By the end of the 1980s, there were more than half a million vacation homes in Canada. Six per cent of families had one. Using a magical coefficient of 3.2 invented by Statistics Canada, it is possible to estimate that 1,763,200 people are on the highways on this Friday evening. That does not count friends, grandparents, uncles, aunts, dogs, or police officers. It also does not count people who drive trailers, which do not count as vacation homes but count as trailers.

On this weekend that is called the 24th of May weekend even when it isnt, the cars pulling trailers slow down the cars pulling boats, which slow down the cars carrying windsurfers on the roof. Children refuse to enjoy the sight of the rainy countryside and begin arguing over possession of comic books. Dog whimpers. Children, ordered to stop arguing, demand that car stop at roadside stand to buy blueberries. Told that blueberry stands do not open for months, children say: But they were open last year.

The four-lane road becomes a two-lane road, which becomes a dirt road, unimproved since last summer. Worse than last summer. The car, smelling of sick dog, bumps and slides along the washboard. Driver, with no traffic to curse, curses the road. Children, sensing an end to the long ordeal, begin to fight. Dog, sensing an end to the long ordeal, tries to climb out the window, on the drivers side.

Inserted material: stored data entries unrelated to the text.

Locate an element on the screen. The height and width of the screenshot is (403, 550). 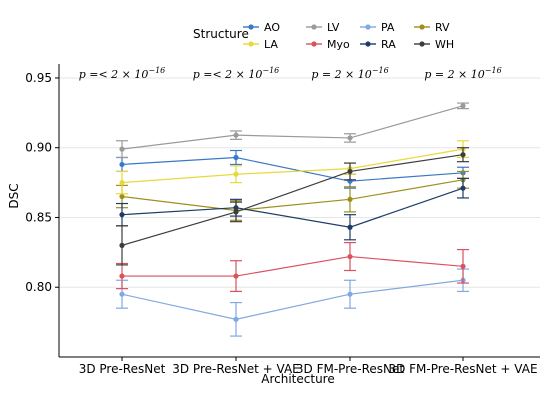
series-rv is located at coordinates (292, 196).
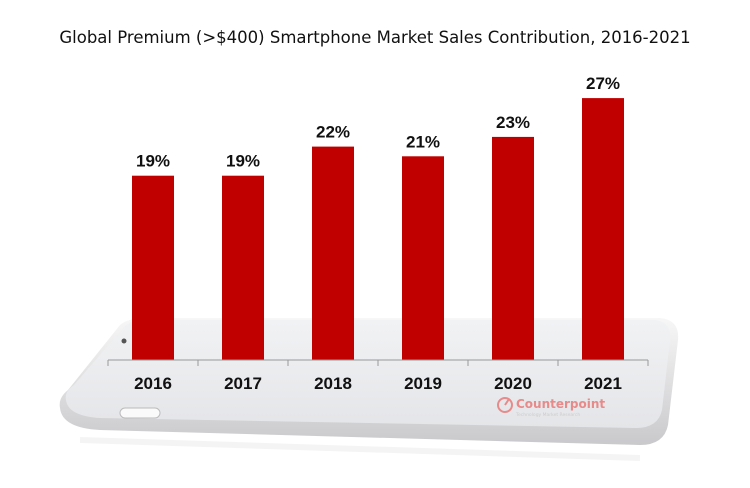  I want to click on x-tick-label: 2017, so click(243, 384).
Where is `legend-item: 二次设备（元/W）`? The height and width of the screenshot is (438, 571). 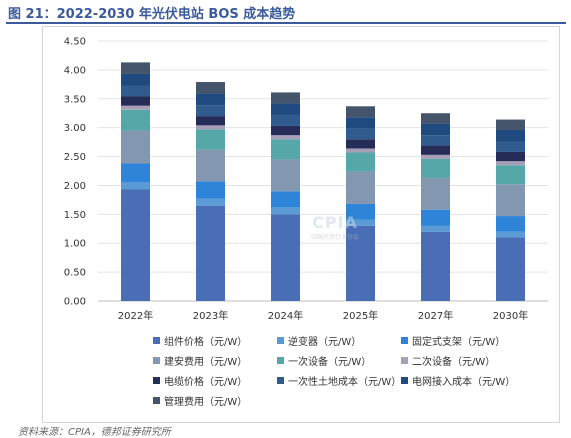 legend-item: 二次设备（元/W） is located at coordinates (448, 360).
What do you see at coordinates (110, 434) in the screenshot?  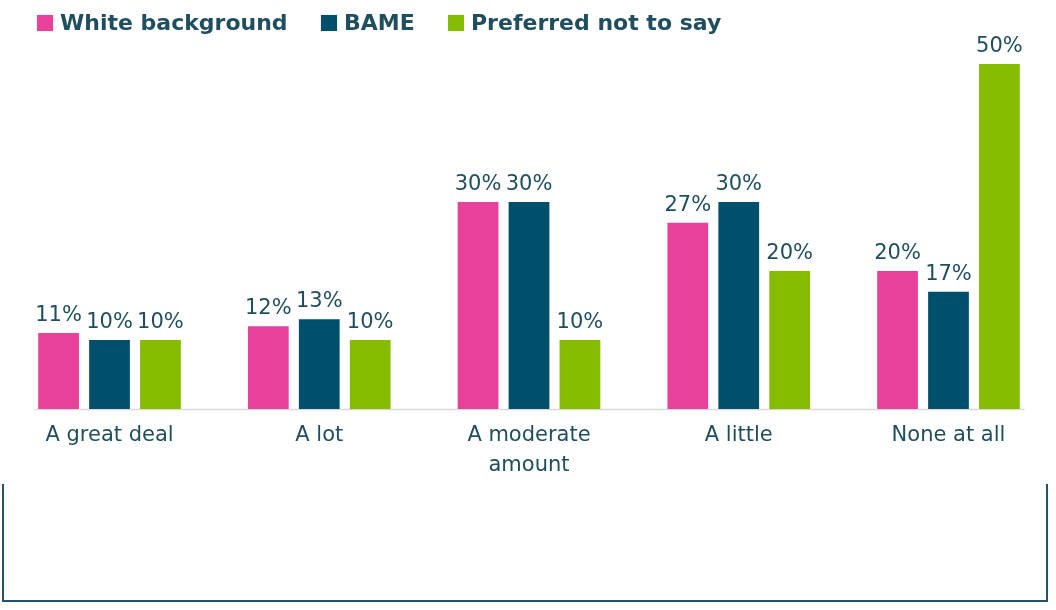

Car stops at marina where boat has been stored and serviced to be ready for summer season. Children leap out and continue fighting. Dog finds another dog and sniffs. Groceries, teddy bears, childrens ghetto blaster, and a supply of hair conditioner are unloaded, ready for transfer to boat, which is not waiting at dockside. Marina personnel cannot, at first glance, locate boat, but say it must be here somewhere. Two dogs discover they are both male and begin fighting. Children stop fighting and begin crying. Driver yells at everybody to remain calm. Marina informs driver that boat has been found and will be ready in two hours. Driver yells at marina.

At the Cottage - image 5

Following a two-hour picnic in the parking lot of the marina, a picnic punctuated by remarks concerning how cold it is for this time of year, the boat is ready. After an uneventful voyage, the boat, still leaking and still conking out at slow speeds, still doing all the other things it did last year that were supposed to be repaired, arrives at its destination and crashes into the dock. In the semi-darkness, a child slips on the same loose board as last year and scrapes his knee. A parent promises a Band-Aid, once they are inside.